Most General Practitioners (GPs) will reject any link out of hand. Some GPs have even been known to ask their patient (or client) what “PS” (pyloric stenosis) is.
We can be sure that every medical textbook and training includes at least a page or part of a lecture on PS, which is the most common reason for non-elective surgery on infants in their first months and years. But who can blame a medical student for not remembering everything they are told and read over six or more packed years?
However, the almost universal denial of a link between PS and later abdominal trouble is more than a nuisance. It may be “textbook” but it misleads and misinforms the parents of a PS baby and most will continue with this false assurance until they discover the truth – usually only after much frustration. As for PS survivors, they are the immediate and personal subjects of the widespread ignorance and misinformation about the possible long-term gastric and other problems that can come with PS and/or its surgery.
This kind of trouble does not seem to afflict the majority of PS survivors, and may only affect a small minority. But considering PS affects between 2 and 5 in every 1,000 babies, that is still a lot of people! I have on file hundreds of stories just from those who have told something of their story on Facebook’s several PS Group pages – and elsewhere! There are several other social forum sites carrying the stories of worried or unhappy PSers.
The pattern is typically like this:
- The “survivors” endure some years of increasingly nagging (though not mortal) discomfort, pain and frustration with real but unidentified gastric and/or other abdominal symptoms (tightness, pain, bloating, irritable bowels, dietary misbehaviour, vomiting, etc.

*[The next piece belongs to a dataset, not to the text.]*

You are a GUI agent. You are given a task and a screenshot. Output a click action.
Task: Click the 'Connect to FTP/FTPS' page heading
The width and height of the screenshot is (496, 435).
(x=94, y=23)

- Their doctors seem loathe to acknowledge these symptoms, giving their patients medication or dietary advice.
- There is outright rejection of PS possibly having long-term consequences – the high acidity of PS, damage to the gastric passage and even the lungs (from ingested vomit), post-surgical adhesions, and trauma after old-style infant surgery and hospitalization are just some of the hazards which should be considered. All of these possible conditions have been documented and reported in medical literature.
- It seems that often the “survivor” discovers the link between their malady and their PS past only when they stumble onto an online forum where they find they are not alone.
Sadly, because PS-related problems are low on the medical world’s radar for several reasons, there is virtually no interest in researching them. Hence the medical juggernaut rolls on in rejection and ignorance. However, there have been a few small studies and (from what I have found) just one very large study that have confirmed that infant PS is not always free of long-term consequences.
If the reader is interested to trawl through enough pages of stories on this blog and on the screens of the largest three of Facebook’s PS Groups, they will also find reports that several GI specialists have (usually after many, many consultations) admitted to a connection, agreed on tests, and arrived at better advice treatment.
In 2014 a pediatric surgeon friend and I published a small book, in which he explained what many still regard as the elusive cause of PS and I outlined my personal experience of this condition.
Lay reading of medical journals and even a basic understanding of how our gut and PS work tell us there certainly can be a link. More specifically, the high acid that causes PS continues with the patient, raising the risk of related issues including reflux, irritable bowels, esophageal damage, and gastric ulcers and cancer. Reduced gastric emptying could well be caused by damage to the vagus nerve or adhesions from the operation constricting the working of the stomach and gall bladder, whilst the throat / voice problems are likely caused by erosion / scarring of the esophagus caused by reflux, high acid, or lack of care with the breathing tube during surgery.
Of course anyone with any such symptoms would need a proper diagnosis but it’s not hard for even lay people to understand the links. With countless numbers from my Facebook networks, I plead with the medical profession, parents, patients and the family and friends of PS survivors to recognise and help spread the awareness of this quite common condition and its possible ramifications.
And if what you the reader has learnt here “rings a bell” … I sincerely hope that you have been greatly encouraged to pursue your problem and get it sorted out.